If you are worried about volunteers with no 'skin' in the game and are worried about what will happen if volunteers don't, then just don't have volunteers. You can operate the station instead regardless of prior plans. Chances are very, very good you will have few volunteers anyway unless you are within a larger city and your 60 dbu hits perhaps 100,000 or more folks. Even then building awareness that you allow volunteers is difficult. The average LPFM has one or two doing a show.

If your skin in the game has been to become pregnant with a LPFM and then give birth, I trust you realize, like a new born baby, the work has just begun. Your baby, the LPFM, is a 24/7, never a day off job. It's the 3 am trip to the transmitter in a severe thunderstorm or blizzard to get yourself back up on the air. It's paying this or that bill because the money has not come in to the station. It's filling that shift because someone didn't do their job. In short, your work has just begun. And if you truly love radio, you wouldn't have it any other way. You will always have the most skin in the game.

In support for your idea of asking volunteers to have some 'skin' in the game, I know of a few stations that ask volunteers to become members of the station at the published level of membership they desire. One station tried $1 or $2 an hour per show but volunteers didn't always show up. The more successful plan was to offer an option where volunteers would attend a station event or help around the station a certain number of hours a year. It was never more than an hour a month and usually around 6 hours a year. In lieu of paying a membership, volunteers could contribute time (ie: volunteer 6 hours a year or be a member at $30 a year). You must have a volunteer manual to apply these rules, clearly defining what they can and cannot do as part of the station.

Chances are very good you will reach the 'trouble' volunteer that walks around saying it is their station and trying to get merchants to trade Underwriting for merchandise and services until the merchant calls you going ballistic. Then when you lower the boom, the former volunteer talking about what a jerk you are and how bad the station is. I have a buddy that doesn't have enough fingers on his hands to count all of those nor the hours spent trying to mend the fences. You need a way to qualify volunteers and a manual says you have your act together.

You need to ask yourself if filling your broadcast day without a volunteer in each time slot how what you do on the air serves the people in your 60 dbu and creates a product they choose over other radio stations. Too many LPFMs have an idea that corporate radio is bad and you have it right. They are so against corporate radio they ignore the knowledge every radio station uses to gain listeners and fund themselves. No matter the station, it is all about listeners and finding a way to gain operating income as a result of those listeners. Do you have a plan to do that?
 
I wonder about having a "required donation" as a stipulation for on-air work. That feels like pay for play, and makes it more likely that you'll get on-air people who can pay, as opposed to on-air people who are actually qualified. Then when they pay, they feel that entitles them to that airshift, regardless if they're any good. It becomes more of a brokered station than something that's part of the community. Not sure if that's exactly what you want.

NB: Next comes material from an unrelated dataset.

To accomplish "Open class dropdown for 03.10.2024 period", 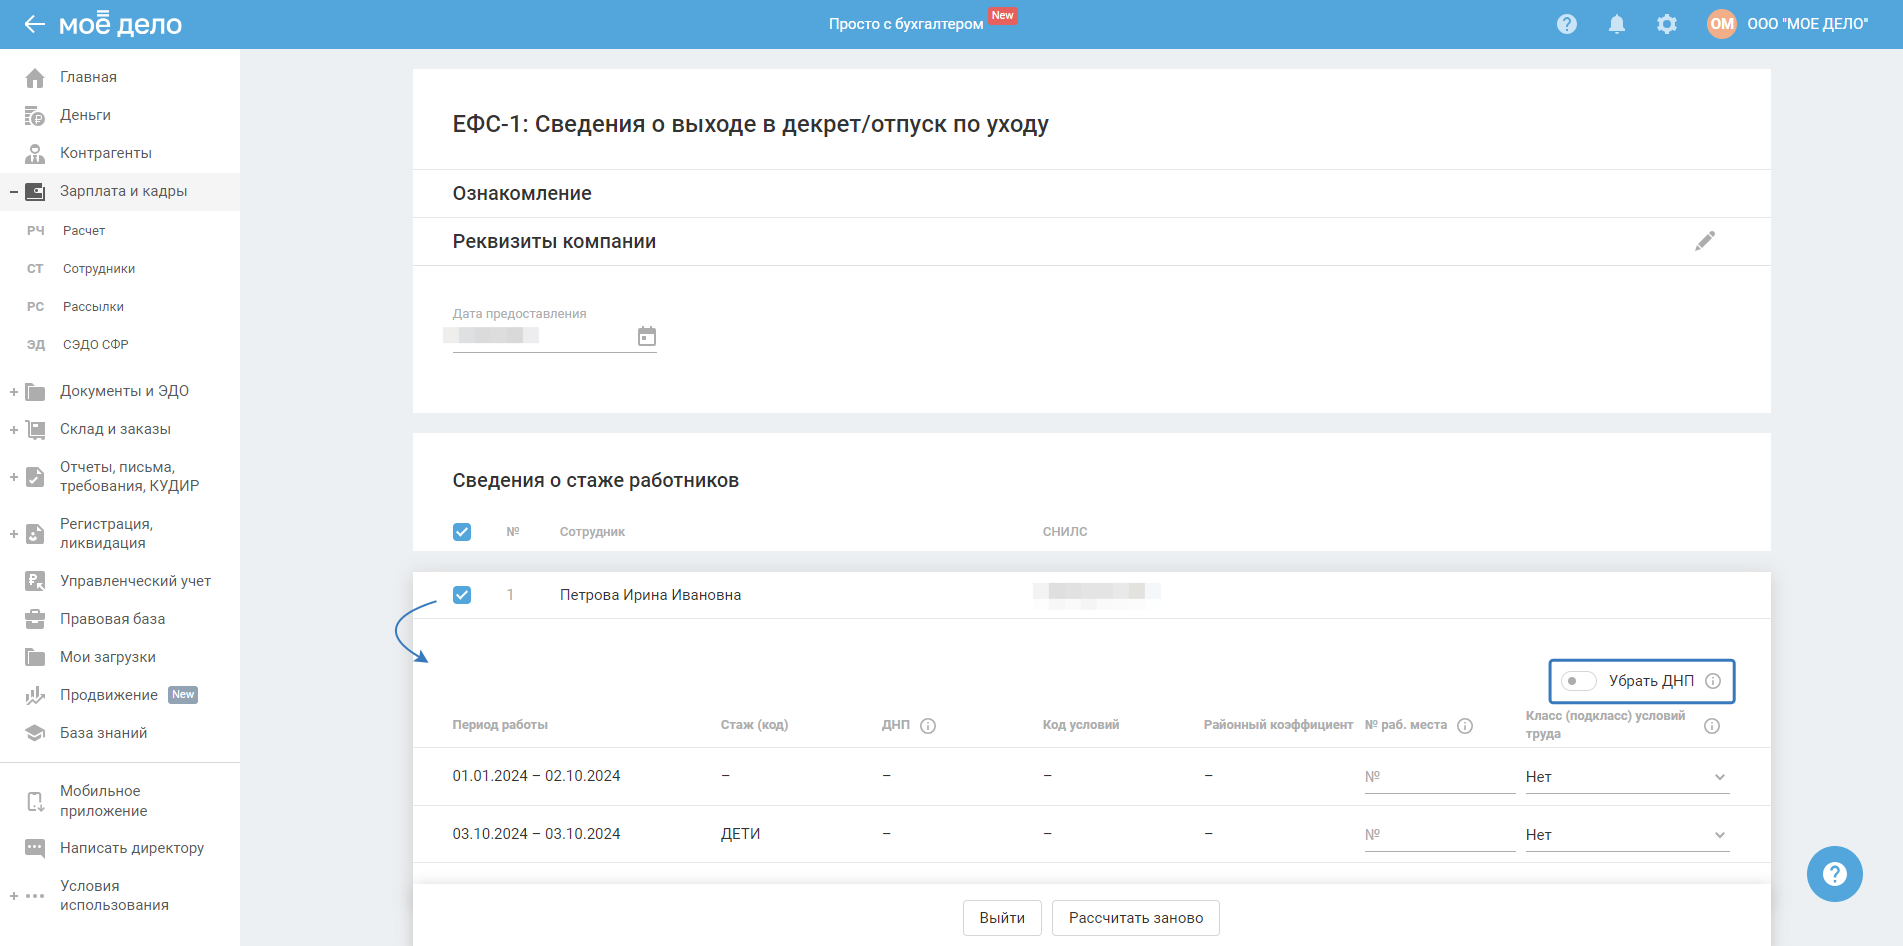I will click(1626, 835).
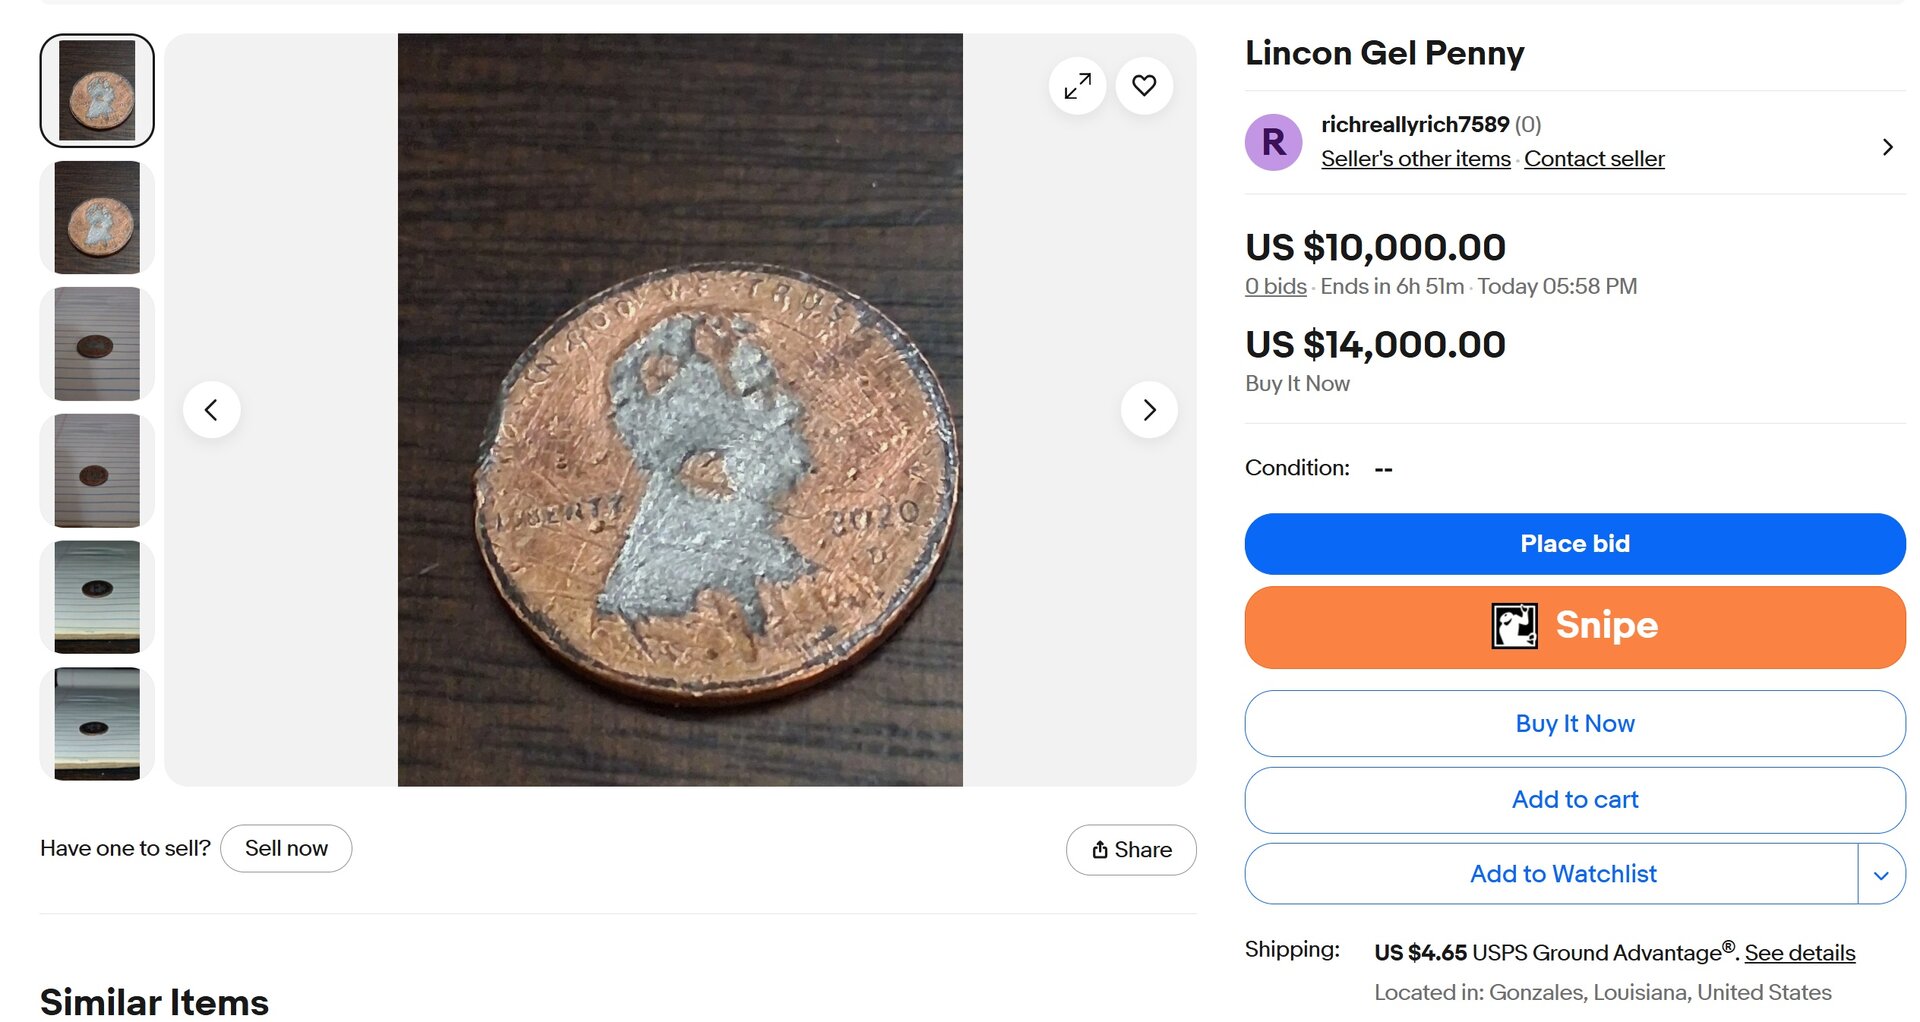The height and width of the screenshot is (1022, 1920).
Task: Select the last thumbnail in the gallery
Action: pyautogui.click(x=96, y=723)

At our station, we never asked for a donation, but we found that a lot of volunteers were willing to donate money, time, and services because they simply wanted to be a part of what we were doing. Our way of thanking them was to make them volunteer co-ordinators or even putting them on our board of trustees. Always thank your volunteers, and always involve your big contributors. But making it a requirement might create some problems down the road.